Volume: The Unglamorous King of Gains
Okay, let's talk about something that doesn't require any fancy tech at all - tracking your total volume. This is probably the most underrated tool in the muscle-building toolkit, and it's literally just multiplication.
Volume Load = Sets × Reps × Weight
Sounds basic, right? Because it is. But here's why it matters: every single jacked person you know has moved progressively more weight over time. Not necessarily in single reps, but in total volume.
I started tracking this religiously about 18 months ago, and the insights were pretty eye-opening. Some weeks I thought I was crushing it, but my total volume was actually down 15% from the previous week. Other times I felt like I was taking it easy, but I'd actually moved 10% more total weight.
For example, if I do:
- Week 1: 3 sets of 8 at 135 lbs = 3,240 lbs total
- Week 2: 4 sets of 6 at 145 lbs = 3,480 lbs total
- Week 3: 3 sets of 10 at 140 lbs = 4,200 lbs total
Even though Week 3 had lighter weight than Week 2, I actually moved significantly more total volume. That's progress, even if it doesn't feel like it in the moment.
Real Talk: Making This Actually Work
Look, I'm not gonna lie to you - I went through a phase where I was obsessing over every decimal point of velocity data. It was exhausting and honestly counterproductive. Here's what I learned works in the real world:
If you have access to velocity tracking: Use it to dial in your loads for the first 2-3 weeks of a new program. Once you know what weights move at the right speeds for you, you can feel confident in your load selection even without the device.
If you don't have fancy tech: Focus on consistent velocity loss. Pick a rep range (say 8-12 for hypertrophy) and aim to finish your sets when you're moving noticeably slower than your first rep, but not grinding. You'll develop this intuition faster than you think.
For everyone: Track your volume load. Seriously, just do it. Use a notebook, an app, whatever. The goal isn't to increase it every single week (that's impossible), but to see an upward trend over months.
The Stuff Nobody Talks About
Here's where I'm gonna get real with you about some mistakes I made so you don't have to:
Mistake #1: Chasing perfect velocity numbers every single rep. Some days you're just off, and that's fine. The trends matter more than individual data points.
Mistake #2: Thinking more velocity loss always equals better gains. I spent about 6 weeks hitting 60%+ velocity loss on everything and just burned myself out. The 40-50% range is usually plenty.
Mistake #3: Ignoring how I actually felt. Data is awesome, but if you feel like garbage and your velocities are way off, maybe it's a deload day regardless of what your program says.
Your Action Plan (No Matter Your Setup)
Alright, let's make this practical. Here's what you can start doing today:
Beginner to VBT: Start tracking volume load for your main lifts. Calculate Sets × Reps × Weight after each workout. Look for trends over 4-6 week periods.
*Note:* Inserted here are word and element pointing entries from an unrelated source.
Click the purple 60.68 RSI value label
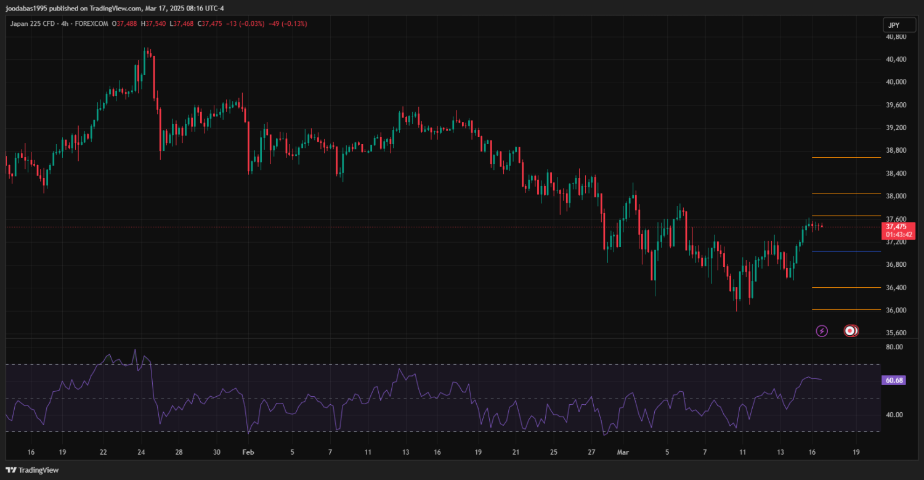894,380
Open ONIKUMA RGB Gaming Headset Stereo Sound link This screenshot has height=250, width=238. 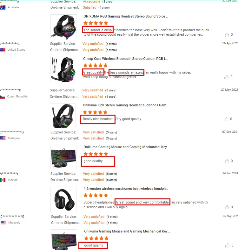pyautogui.click(x=126, y=16)
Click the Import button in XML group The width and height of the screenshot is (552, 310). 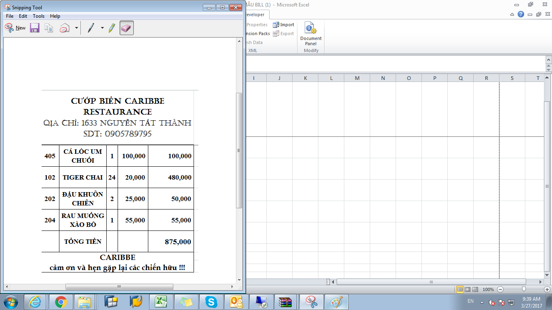point(283,25)
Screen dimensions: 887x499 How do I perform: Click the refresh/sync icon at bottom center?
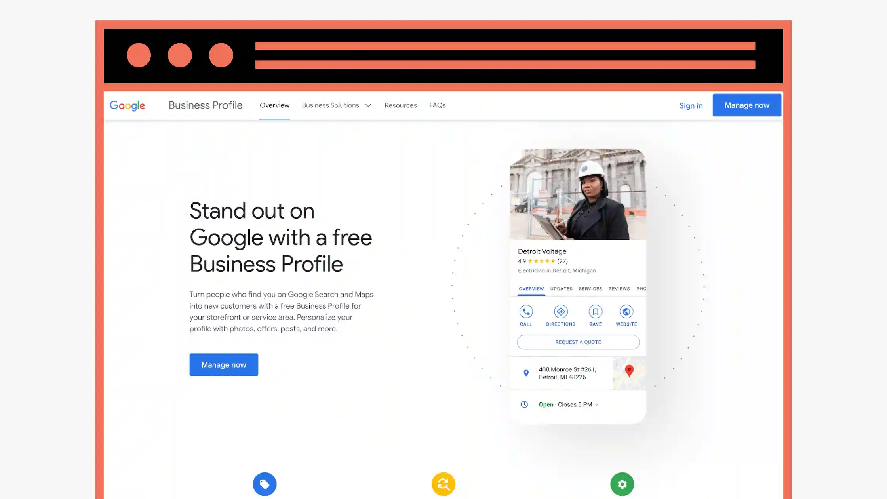[x=443, y=484]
Ready for the next level: Focus on velocity loss. Time your first rep and your last rep of each set (even with a stopwatch). Aim for your last rep to be 40-50% slower than your first for hypertrophy work.
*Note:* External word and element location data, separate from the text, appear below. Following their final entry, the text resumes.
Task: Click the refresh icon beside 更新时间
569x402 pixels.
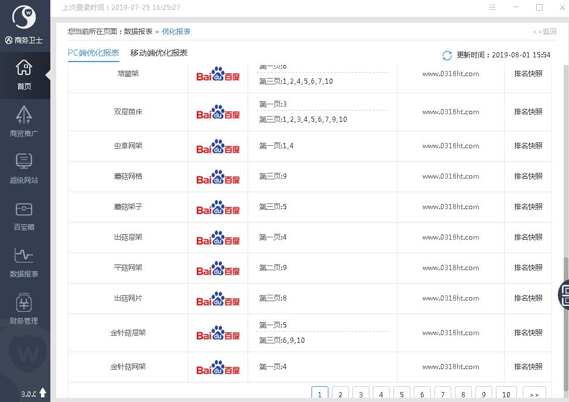Action: [447, 55]
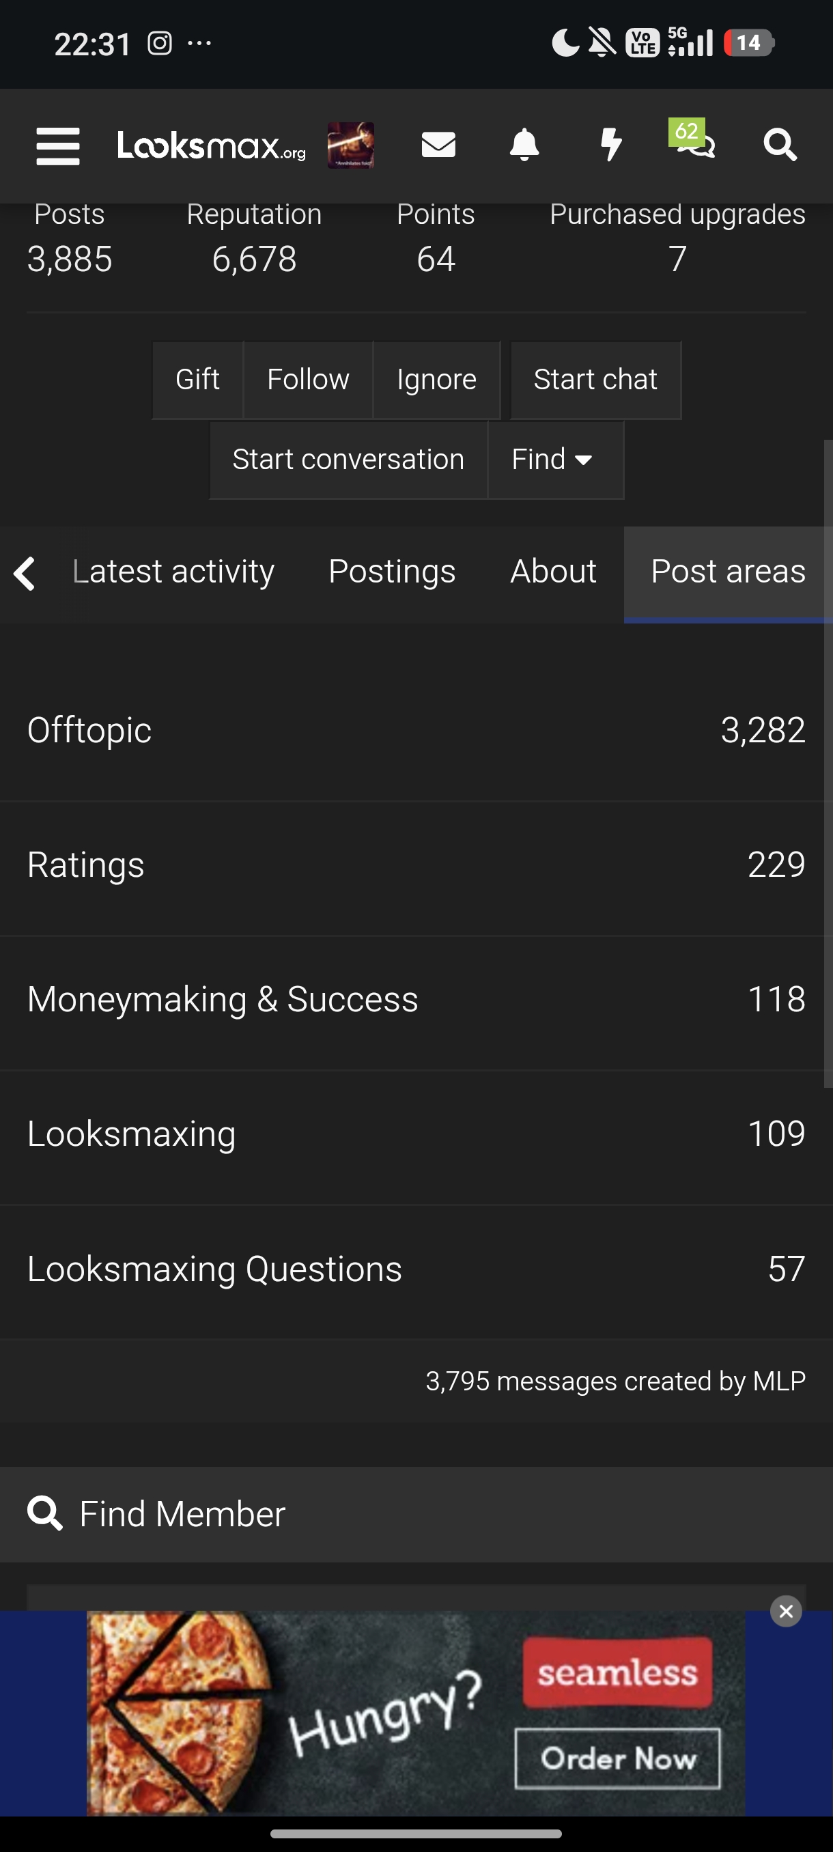Tap the magnifier search icon in header
The width and height of the screenshot is (833, 1852).
(780, 145)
Full send mode: Invest in some velocity tracking tech and dial in your individual load-velocity profiles. But remember - the tool should inform your training, not control it.
The truth is, most of us are way better at this intuitive training stuff than we give ourselves ourselves credit for. VBT just gives us the language to describe what good lifters have always done - adjust on the fly and listen to what their body is telling them.
I'm curious - have you ever noticed how some days a weight just feels different, even though it's technically the same percentage? That's your body giving you velocity feedback without the fancy equipment. Start paying attention to that feeling, because it's probably more accurate than any number on a spreadsheet.
And hey, if you start experimenting with any of this stuff, drop a comment and let me know how it goes. This training nerd always wants to hear about what's working (or not working) for people in the real world.
Now stop reading about training and go actually train. But maybe grab a notebook first - you're gonna want to start tracking that volume load.